Apprentice learning deck officer duties

A deck cadet or trainee navigational deck officer or nautical apprentice is an apprentice who has the responsibility for the safe navigation including the basic duties of a deck officer on board a ship. The cadet has to complete the prescribed sea-time obtain a certificate of competency as officer in charge of a navigational watch. The cadet has to undergo various training onboard and has to document those in training record book.
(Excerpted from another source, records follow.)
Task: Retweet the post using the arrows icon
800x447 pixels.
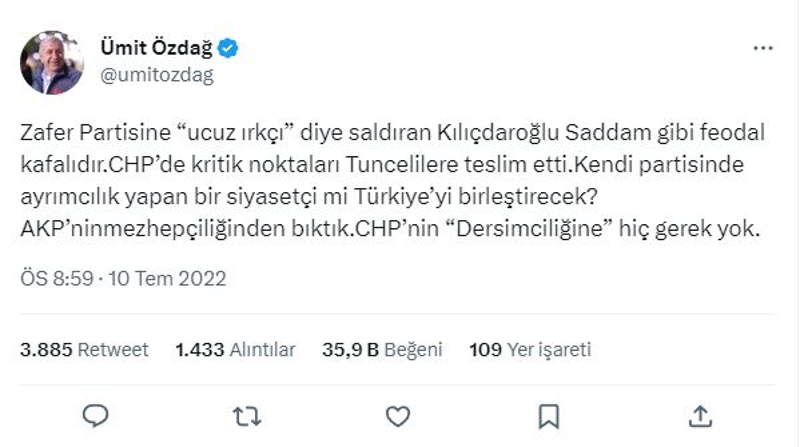Action: (x=247, y=416)
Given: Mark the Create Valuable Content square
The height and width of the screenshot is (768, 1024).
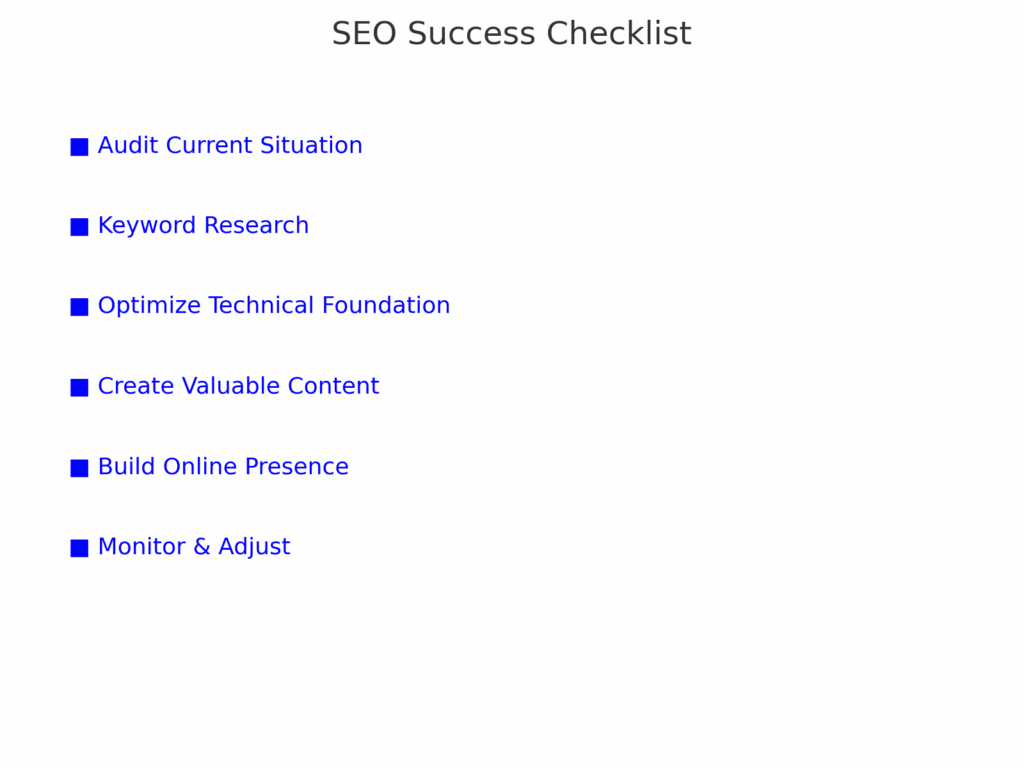Looking at the screenshot, I should pyautogui.click(x=79, y=387).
They have to undergo various forms of training, watch-keeping with chief officer, at port with second mate and normal deck jobs with the Bosun.

In the UK, it is possible to train as a deck cadet on a Foundation degree programme.
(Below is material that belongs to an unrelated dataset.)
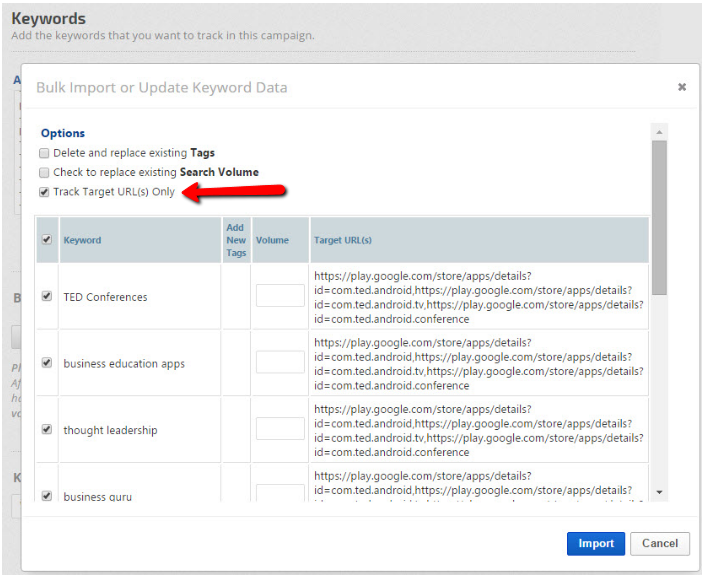Click the Target URL(s) column header
707x580 pixels.
point(343,240)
== Minimum certifications prior onboard training ==
There are certain certifications which is mandatory. some STCW certificates are generic and some are type specific.

- Basic safety training (VI/1)

1. Personal survival techniques previous five
2. Fire prevention and fire fighting years
3. Elementary first aid
4. Personal safety and social responsibility

If the cadet has designated security duties.

- Seafarer with designated security duties.

If the cadet has to do onboard training on oil or chemical tanker.

- Oil and chemical tanker familiarisation.

If the cadet has to do onboard training on Liquefied gas tanker.

- Liquefied gas tanker familiarisation.

== General requirements for obtaining a Certificate of competency ==
=== Seagoing service ===
The cadet must have approved seagoing service for not less than one year as part of an accredited training program, which includes training onboard along with an accredited training record book. If not, the cadet must have authorized a seagoing service for not less than 36 months.

=== Bridge watchkeeping ===
The cadet must have performed watchkeeping duties in Bridge during the required service, bridge watchkeeping activities under the supervision of the master or a trained officer for not less than six months.

=== Education and training ===
The cadet must have completed the period of approved education as well training and meeting the competency level specified in section A-II / 1 of the STCW Code.